Items on finding words and elements
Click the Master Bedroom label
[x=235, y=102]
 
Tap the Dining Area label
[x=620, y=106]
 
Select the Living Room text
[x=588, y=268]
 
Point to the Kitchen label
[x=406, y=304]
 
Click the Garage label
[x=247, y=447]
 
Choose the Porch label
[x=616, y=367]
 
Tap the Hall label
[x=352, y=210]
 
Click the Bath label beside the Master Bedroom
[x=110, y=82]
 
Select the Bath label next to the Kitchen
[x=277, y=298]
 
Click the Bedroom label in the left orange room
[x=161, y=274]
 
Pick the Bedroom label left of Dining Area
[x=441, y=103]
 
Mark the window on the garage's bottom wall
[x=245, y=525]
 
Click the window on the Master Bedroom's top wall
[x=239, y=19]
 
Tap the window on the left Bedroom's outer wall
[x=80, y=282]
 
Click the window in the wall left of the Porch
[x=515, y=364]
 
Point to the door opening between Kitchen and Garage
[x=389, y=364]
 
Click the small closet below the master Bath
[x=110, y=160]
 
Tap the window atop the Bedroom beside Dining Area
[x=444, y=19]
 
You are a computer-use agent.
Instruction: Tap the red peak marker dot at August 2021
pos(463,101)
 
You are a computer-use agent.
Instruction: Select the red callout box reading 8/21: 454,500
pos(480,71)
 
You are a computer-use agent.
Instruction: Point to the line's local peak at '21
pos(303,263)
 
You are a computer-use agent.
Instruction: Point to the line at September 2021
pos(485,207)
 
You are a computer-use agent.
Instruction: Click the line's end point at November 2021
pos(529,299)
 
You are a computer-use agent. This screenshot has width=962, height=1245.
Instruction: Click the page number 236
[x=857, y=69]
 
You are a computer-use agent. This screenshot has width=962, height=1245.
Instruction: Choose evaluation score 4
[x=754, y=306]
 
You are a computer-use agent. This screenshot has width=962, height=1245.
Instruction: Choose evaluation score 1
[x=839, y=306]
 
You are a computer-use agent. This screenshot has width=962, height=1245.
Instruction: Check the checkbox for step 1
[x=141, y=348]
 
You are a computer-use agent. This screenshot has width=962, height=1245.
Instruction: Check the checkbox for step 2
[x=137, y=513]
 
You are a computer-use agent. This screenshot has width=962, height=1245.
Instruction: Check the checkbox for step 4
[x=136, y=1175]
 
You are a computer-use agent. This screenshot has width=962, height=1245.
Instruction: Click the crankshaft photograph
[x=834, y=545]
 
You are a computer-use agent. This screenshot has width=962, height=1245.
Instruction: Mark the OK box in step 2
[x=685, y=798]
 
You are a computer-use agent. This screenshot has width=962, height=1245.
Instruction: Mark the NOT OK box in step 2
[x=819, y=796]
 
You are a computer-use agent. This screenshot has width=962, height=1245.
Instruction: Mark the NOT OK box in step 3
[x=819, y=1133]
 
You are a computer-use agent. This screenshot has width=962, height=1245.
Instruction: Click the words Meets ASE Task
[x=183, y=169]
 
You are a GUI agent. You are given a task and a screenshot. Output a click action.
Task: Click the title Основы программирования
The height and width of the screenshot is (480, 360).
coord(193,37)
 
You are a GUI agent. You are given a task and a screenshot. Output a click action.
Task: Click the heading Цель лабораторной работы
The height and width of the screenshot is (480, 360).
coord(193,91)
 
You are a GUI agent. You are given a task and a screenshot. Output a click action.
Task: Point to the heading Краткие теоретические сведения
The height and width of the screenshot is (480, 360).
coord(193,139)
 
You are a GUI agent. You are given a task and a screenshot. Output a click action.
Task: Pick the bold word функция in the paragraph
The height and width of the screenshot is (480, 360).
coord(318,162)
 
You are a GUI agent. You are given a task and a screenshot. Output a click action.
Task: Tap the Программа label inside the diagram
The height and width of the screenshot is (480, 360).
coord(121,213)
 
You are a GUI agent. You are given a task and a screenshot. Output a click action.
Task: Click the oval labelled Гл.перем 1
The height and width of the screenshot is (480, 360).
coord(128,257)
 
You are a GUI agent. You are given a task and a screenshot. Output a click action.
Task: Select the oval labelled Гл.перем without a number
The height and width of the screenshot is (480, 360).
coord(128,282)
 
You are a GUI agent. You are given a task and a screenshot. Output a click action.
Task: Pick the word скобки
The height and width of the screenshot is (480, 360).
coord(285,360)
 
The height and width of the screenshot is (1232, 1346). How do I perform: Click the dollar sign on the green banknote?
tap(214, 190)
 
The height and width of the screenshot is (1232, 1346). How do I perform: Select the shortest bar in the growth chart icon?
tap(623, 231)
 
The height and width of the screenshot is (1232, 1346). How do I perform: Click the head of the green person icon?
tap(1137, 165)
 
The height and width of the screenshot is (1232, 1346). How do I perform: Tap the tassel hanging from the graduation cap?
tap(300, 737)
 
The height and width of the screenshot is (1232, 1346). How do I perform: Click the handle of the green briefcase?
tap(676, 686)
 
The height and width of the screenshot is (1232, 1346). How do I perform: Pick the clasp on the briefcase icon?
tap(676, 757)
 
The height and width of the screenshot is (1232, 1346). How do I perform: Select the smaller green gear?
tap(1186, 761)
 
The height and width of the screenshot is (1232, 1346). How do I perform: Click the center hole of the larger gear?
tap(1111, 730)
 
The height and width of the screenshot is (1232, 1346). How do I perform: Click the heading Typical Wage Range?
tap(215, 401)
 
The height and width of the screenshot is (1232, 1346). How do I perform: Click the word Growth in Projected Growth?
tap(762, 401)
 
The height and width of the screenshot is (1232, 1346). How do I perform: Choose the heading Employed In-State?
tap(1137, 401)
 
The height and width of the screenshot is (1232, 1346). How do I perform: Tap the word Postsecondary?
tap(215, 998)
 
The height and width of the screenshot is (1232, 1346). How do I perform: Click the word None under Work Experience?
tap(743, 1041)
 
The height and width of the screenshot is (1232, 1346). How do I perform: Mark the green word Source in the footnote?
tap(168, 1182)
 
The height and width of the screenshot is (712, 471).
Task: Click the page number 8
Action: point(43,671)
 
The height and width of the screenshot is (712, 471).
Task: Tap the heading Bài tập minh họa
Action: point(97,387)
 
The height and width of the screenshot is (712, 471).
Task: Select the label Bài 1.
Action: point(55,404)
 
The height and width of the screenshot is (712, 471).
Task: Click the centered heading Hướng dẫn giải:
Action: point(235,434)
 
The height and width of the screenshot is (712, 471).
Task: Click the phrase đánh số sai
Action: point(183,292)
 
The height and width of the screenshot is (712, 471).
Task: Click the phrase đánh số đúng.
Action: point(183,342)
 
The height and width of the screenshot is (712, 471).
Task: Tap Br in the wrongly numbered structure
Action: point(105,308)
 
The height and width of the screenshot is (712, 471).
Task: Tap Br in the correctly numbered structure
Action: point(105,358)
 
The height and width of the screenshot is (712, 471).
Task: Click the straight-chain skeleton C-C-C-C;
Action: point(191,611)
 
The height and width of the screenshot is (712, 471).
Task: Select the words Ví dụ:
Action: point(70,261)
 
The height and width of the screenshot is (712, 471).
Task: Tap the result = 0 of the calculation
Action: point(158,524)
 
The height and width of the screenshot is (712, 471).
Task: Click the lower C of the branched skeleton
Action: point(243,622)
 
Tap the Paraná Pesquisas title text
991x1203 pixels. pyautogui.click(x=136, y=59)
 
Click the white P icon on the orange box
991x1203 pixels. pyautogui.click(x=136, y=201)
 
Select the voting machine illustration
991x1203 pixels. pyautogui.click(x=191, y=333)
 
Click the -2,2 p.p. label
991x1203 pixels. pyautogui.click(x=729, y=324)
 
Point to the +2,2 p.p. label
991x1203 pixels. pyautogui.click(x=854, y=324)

**Task to complete:**
Write out every item again, switching "Master Bedroom" to "Primary Bedroom" wherever it occurs and keeping everything else the same.

**Written response:**
Click the Primary Bedroom label
[x=235, y=102]
 
Tap the Dining Area label
[x=620, y=106]
 
Select the Living Room text
[x=588, y=268]
 
Point to the Kitchen label
[x=406, y=304]
 
Click the Garage label
[x=247, y=447]
 
Choose the Porch label
[x=616, y=367]
 
Tap the Hall label
[x=352, y=210]
 
Click the Bath label beside the Primary Bedroom
[x=110, y=82]
 
Select the Bath label next to the Kitchen
[x=277, y=298]
 
Click the Bedroom label in the left orange room
[x=161, y=274]
 
Pick the Bedroom label left of Dining Area
[x=441, y=103]
 
Mark the window on the garage's bottom wall
[x=245, y=525]
 
Click the window on the Primary Bedroom's top wall
[x=239, y=19]
 
Tap the window on the left Bedroom's outer wall
[x=80, y=282]
 
Click the window in the wall left of the Porch
[x=515, y=364]
 
Point to the door opening between Kitchen and Garage
[x=389, y=364]
 
Click the small closet below the master Bath
[x=110, y=160]
 
Tap the window atop the Bedroom beside Dining Area
[x=444, y=19]
 
You are a computer-use agent.
Instruction: Tap the red peak marker dot at August 2021
pos(463,101)
 
You are a computer-use agent.
Instruction: Select the red callout box reading 8/21: 454,500
pos(480,71)
 
You are a computer-use agent.
Instruction: Point to the line's local peak at '21
pos(303,263)
 
You are a computer-use agent.
Instruction: Point to the line at September 2021
pos(485,207)
 
You are a computer-use agent.
Instruction: Click the line's end point at November 2021
pos(529,299)
 
You are a computer-use agent. This screenshot has width=962, height=1245.
Instruction: Click the page number 236
[x=857, y=69]
 
You are a computer-use agent. This screenshot has width=962, height=1245.
Instruction: Choose evaluation score 4
[x=754, y=306]
 
You are a computer-use agent. This screenshot has width=962, height=1245.
Instruction: Choose evaluation score 1
[x=839, y=306]
 
You are a computer-use agent. This screenshot has width=962, height=1245.
Instruction: Check the checkbox for step 1
[x=141, y=348]
 
You are a computer-use agent. This screenshot has width=962, height=1245.
Instruction: Check the checkbox for step 2
[x=137, y=513]
 
You are a computer-use agent. This screenshot has width=962, height=1245.
Instruction: Check the checkbox for step 4
[x=136, y=1175]
 
You are a computer-use agent. This screenshot has width=962, height=1245.
Instruction: Click the crankshaft photograph
[x=834, y=545]
 
You are a computer-use agent. This screenshot has width=962, height=1245.
Instruction: Mark the OK box in step 2
[x=685, y=798]
 
You are a computer-use agent. This screenshot has width=962, height=1245.
Instruction: Mark the NOT OK box in step 2
[x=819, y=796]
 
You are a computer-use agent. This screenshot has width=962, height=1245.
Instruction: Mark the NOT OK box in step 3
[x=819, y=1133]
 
You are a computer-use agent. This screenshot has width=962, height=1245.
Instruction: Click the words Meets ASE Task
[x=183, y=169]
 
You are a GUI agent. You are given a task and a screenshot. Output a click action.
Task: Click the title Основы программирования
The height and width of the screenshot is (480, 360).
coord(193,37)
 
You are a GUI agent. You are given a task and a screenshot. Output a click action.
Task: Click the heading Цель лабораторной работы
The height and width of the screenshot is (480, 360).
coord(193,91)
 
You are a GUI agent. You are given a task and a screenshot. Output a click action.
Task: Point to the heading Краткие теоретические сведения
The height and width of the screenshot is (480, 360).
coord(193,139)
 
You are a GUI agent. You are given a task and a screenshot. Output a click action.
Task: Pick the bold word функция in the paragraph
The height and width of the screenshot is (480, 360).
coord(318,162)
 
You are a GUI agent. You are given a task and a screenshot. Output a click action.
Task: Tap the Программа label inside the diagram
The height and width of the screenshot is (480, 360).
coord(121,213)
 
You are a GUI agent. You are given a task and a screenshot. Output a click action.
Task: Click the oval labelled Гл.перем 1
The height and width of the screenshot is (480, 360).
coord(128,257)
 
You are a GUI agent. You are given a task and a screenshot. Output a click action.
Task: Select the oval labelled Гл.перем without a number
The height and width of the screenshot is (480, 360).
coord(128,282)
 
You are a GUI agent. You are given a task and a screenshot. Output a click action.
Task: Pick the word скобки
The height and width of the screenshot is (480, 360).
coord(285,360)
 
The height and width of the screenshot is (1232, 1346). How do I perform: Click the dollar sign on the green banknote?
tap(214, 190)
 
The height and width of the screenshot is (1232, 1346). How do I perform: Select the shortest bar in the growth chart icon?
tap(623, 231)
 
The height and width of the screenshot is (1232, 1346). How do I perform: Click the head of the green person icon?
tap(1137, 165)
 
The height and width of the screenshot is (1232, 1346). How do I perform: Tap the tassel hanging from the graduation cap?
tap(300, 737)
 
The height and width of the screenshot is (1232, 1346). How do I perform: Click the handle of the green briefcase?
tap(676, 686)
 
The height and width of the screenshot is (1232, 1346). How do I perform: Pick the clasp on the briefcase icon?
tap(676, 757)
 
The height and width of the screenshot is (1232, 1346). How do I perform: Select the smaller green gear?
tap(1186, 761)
 
The height and width of the screenshot is (1232, 1346). How do I perform: Click the center hole of the larger gear?
tap(1111, 730)
 
The height and width of the screenshot is (1232, 1346). How do I perform: Click the heading Typical Wage Range?
tap(215, 401)
 
The height and width of the screenshot is (1232, 1346). How do I perform: Click the word Growth in Projected Growth?
tap(762, 401)
 
The height and width of the screenshot is (1232, 1346). How do I perform: Choose the heading Employed In-State?
tap(1137, 401)
 
The height and width of the screenshot is (1232, 1346). How do I perform: Tap the word Postsecondary?
tap(215, 998)
 
The height and width of the screenshot is (1232, 1346). How do I perform: Click the word None under Work Experience?
tap(743, 1041)
 
The height and width of the screenshot is (1232, 1346). How do I perform: Mark the green word Source in the footnote?
tap(168, 1182)
 
The height and width of the screenshot is (712, 471).
Task: Click the page number 8
Action: point(43,671)
 
The height and width of the screenshot is (712, 471).
Task: Tap the heading Bài tập minh họa
Action: point(97,387)
 
The height and width of the screenshot is (712, 471).
Task: Select the label Bài 1.
Action: point(55,404)
 
The height and width of the screenshot is (712, 471).
Task: Click the centered heading Hướng dẫn giải:
Action: point(235,434)
 
The height and width of the screenshot is (712, 471).
Task: Click the phrase đánh số sai
Action: point(183,292)
 
The height and width of the screenshot is (712, 471).
Task: Click the phrase đánh số đúng.
Action: point(183,342)
 
The height and width of the screenshot is (712, 471).
Task: Tap Br in the wrongly numbered structure
Action: point(105,308)
 
The height and width of the screenshot is (712, 471).
Task: Tap Br in the correctly numbered structure
Action: point(105,358)
 
The height and width of the screenshot is (712, 471).
Task: Click the straight-chain skeleton C-C-C-C;
Action: point(191,611)
 
The height and width of the screenshot is (712, 471).
Task: Select the words Ví dụ:
Action: point(70,261)
 
The height and width of the screenshot is (712, 471).
Task: Tap the result = 0 of the calculation
Action: point(158,524)
 
The height and width of the screenshot is (712, 471).
Task: Click the lower C of the branched skeleton
Action: point(243,622)
 
Tap the Paraná Pesquisas title text
991x1203 pixels. pyautogui.click(x=136, y=59)
 
Click the white P icon on the orange box
991x1203 pixels. pyautogui.click(x=136, y=201)
 
Select the voting machine illustration
991x1203 pixels. pyautogui.click(x=191, y=333)
 
Click the -2,2 p.p. label
991x1203 pixels. pyautogui.click(x=729, y=324)
 
Point to the +2,2 p.p. label
991x1203 pixels. pyautogui.click(x=854, y=324)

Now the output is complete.